Pergunta

So here's the question. While studying about process scheduling I came across two seemingly contradictory examples I just can't get my head around.

The problem arises if for instance in the priority non-preemptive scheduling algorithm which always chooses the process with the highest priority to be run next and once running, process can only volontarily give up its CPU time, that is no other process can run until the currently running process finishes. It seems that what the solution the book proposes is that if both end of one process and arrival of the new high-priority process occur at the same time, the new high-priority process will be added to the ready queue and then chosen by the scheduler to be run next.
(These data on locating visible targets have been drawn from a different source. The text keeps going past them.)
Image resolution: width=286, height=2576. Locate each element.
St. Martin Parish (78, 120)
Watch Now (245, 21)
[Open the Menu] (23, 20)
But in the other example in Round-robin algorithm, if there is only one process in the ready queue and it is currently running, if at the same time its quantum elapses and new process says its ready, it seems that the proposed solution is that the scheduling will be done first, so the currently running process will continue to run while the new process will be added to the queue.

I'd be grateful if someone clarified this to me, because I know from some other post that context switch does not occur in round robin for single process in queue, but is it true in general that scheduling is done before adding new process to queue.

Foi útil?

Solução

What I get from you description is:

Time 0:

Process 1 starts using its time slice, e.g. 5 units.

Time 5:

Process 2 arrives. Process 1 used up its time slice and is replenished.

A round robin scheduler checks the ready queue by selecting the next process with time left. At time 0 your ready queue looks like this:

P1

At time 5:

P1 going over to P1 -> P2

Tanenbaum writes in Modern Operating Systems: When a process used up it's time slice, it is enqueued at the end. So what happens is, that P1 is enqueued again before P2 is enqueued for the first time. This saves an additional context switch from P1 to P2 and back to P1. If you want P2 to be run first, then you can use priority base round robin.